Fowl play: A Peta protester poses provocatively as meat (Getty)
Do you love vegetables? So do I, but not in the style of "Veggie Love", Peta's latest campaign to shock people with animal cruelty in order to promote a vegan diet. Last month the animal liberation charity, notorious for its use of naked women in advertising, released a video to be screened during the US Super Bowl, depicting bikini-clad models fondling phallic vegetables while cavorting around in a sexualised fashion.
The advertisement, which would have cost $3 million to be screened, was rejected by NBC, the American TV network. In response, Peta released another, even more risqué, 30-second video for the Super Bowl — an event that even Obama celebrates with bratwurst and cheeseburgers. It shows a stream of models entering a casting agency wearing nothing but their sexiest lingerie, and then they are asked by the director to "Pick a vegetable and show us how much you love it."
Founded in 1980 by Ingrid Newkirk, a British activist, and fellow animal rights advocate Alex Pacheco, Peta (People for the Ethical Treatment of Animals) is the largest animal rights organisation in the world, with more than two million members and supporters. Its HQ is in Virginia, US, with offices in London, Rome and Mumbai.

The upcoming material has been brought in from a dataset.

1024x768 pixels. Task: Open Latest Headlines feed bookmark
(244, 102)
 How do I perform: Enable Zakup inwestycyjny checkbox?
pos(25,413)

Its goal is "total animal liberation," meaning the complete elimination from the human diet of meat, fish, dairy products, eggs and honey. It campaigns for the global eradication of zoos, aquariums and circuses; a ban on the wearing or production of wool, leather, fur and silk; and a total prohibition of hunting and fishing. Peta is against any medical experimentation on animals, including that for cancer and Aids. Newkirk has said that, "Even if animal research resulted in a cure for Aids, we would be against it."
I spoke to a small number of former volunteers, active members and employees. All mentioned the "cult-like" style in which Peta operates. "If you're not radical enough you don't stay there long," a 25-year-old former activist told me. "There is no room in Peta for those who are not 100 per cent committed and fanatical."
In its favour, Peta can claim to have enjoyed success in bringing animal cruelty to the attention of the mainstream, exposing genuine atrocities within the fur trade, factory farming, medical experimentation and fast-food outlets. "I'd rather go naked than wear fur" is a recognised mantra for the anti-fur brigade.